Ted Mittelstaedt tedm at
Fri May 15 00:47:44 CEST 2009


> -----Original Message-----
> From: at 
> [ at] On 
> Behalf Of Martin List-Petersen
> Sent: Thursday, May 14, 2009 3:05 PM
> To: Ted Mittelstaedt
> Cc: ipv6-ops at
> Subject: Re: Question about 6to4
> Steve Wilcox wrote:
> > Hey Ted,
> >  you sort of answered your own question - the aggregate is 
> announced 
> > as an anycast and the v6 routing table doesn't know where the 
> > individual v6 packets are destined.
> > 
> > So the v6 packets find their way to the nearest 6to4 relay, 
> that then 
> > converts to v4 and its routed out as v4. As you say HE is one major 
> > sink for that, as a result of them being so well connected.
> > 
> > Thats one of the downsides with 6to4 - the packet may go in 
> the wrong 
> > direction in v6 before passing through the relay and then 
> heading in 
> > the opposite direction to find the v4 endpoint.

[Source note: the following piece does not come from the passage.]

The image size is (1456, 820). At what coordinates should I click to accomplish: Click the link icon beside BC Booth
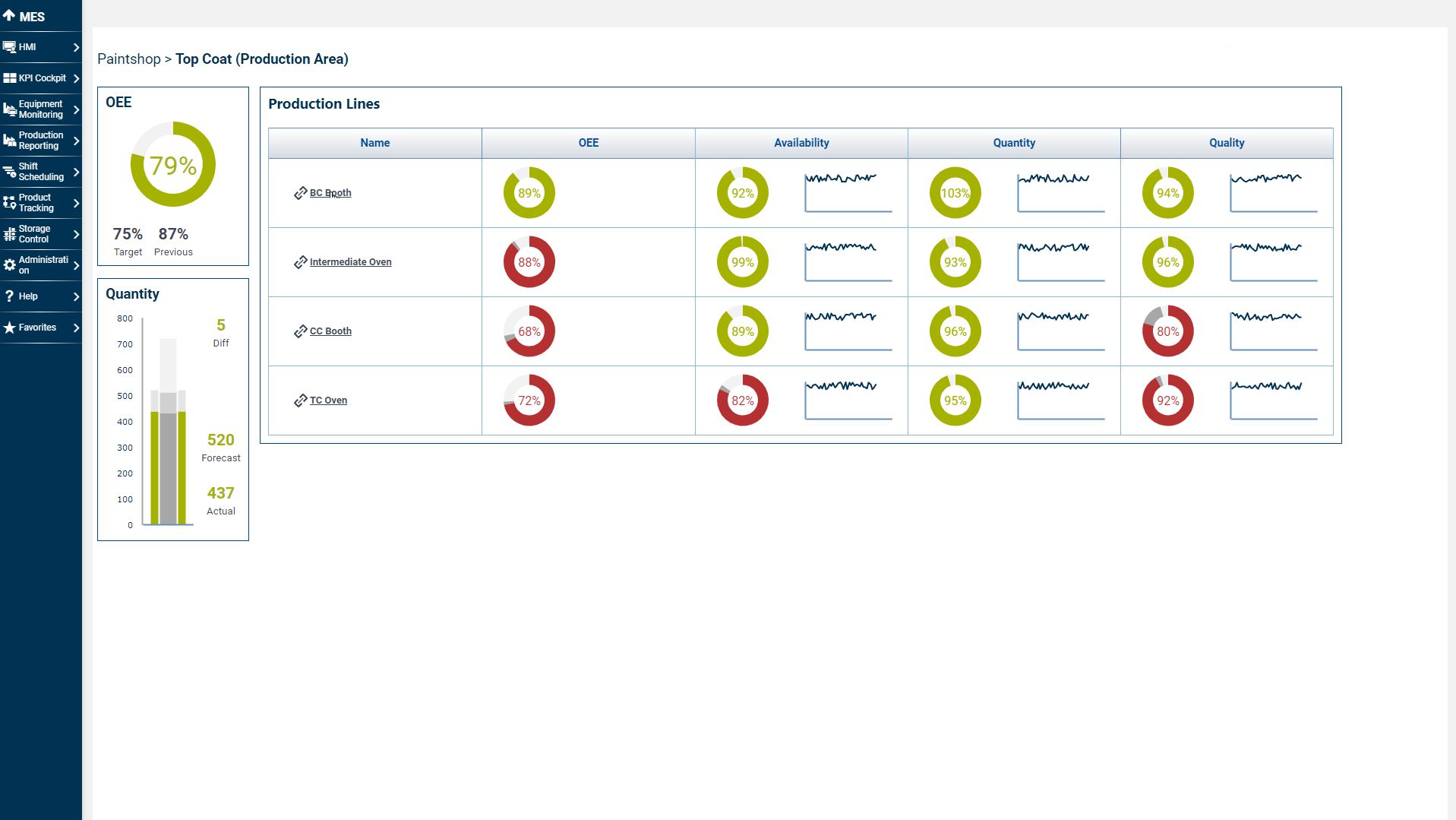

> And just to add to that, the v4 side works exactly the same. 
> The anycast prefix there is
> In our case (we're in Ireland), the relays in our path were 
> in Sweden, Germany and Italy, which never is a good result, 
> so we set our own gateway up.
> Now, talking about 6to4, 6to4 is never to be preferred. If 
> you can get people to use native IPv6, you should at any time 
> prefer that solution, or 6in4 tunnels for that sake.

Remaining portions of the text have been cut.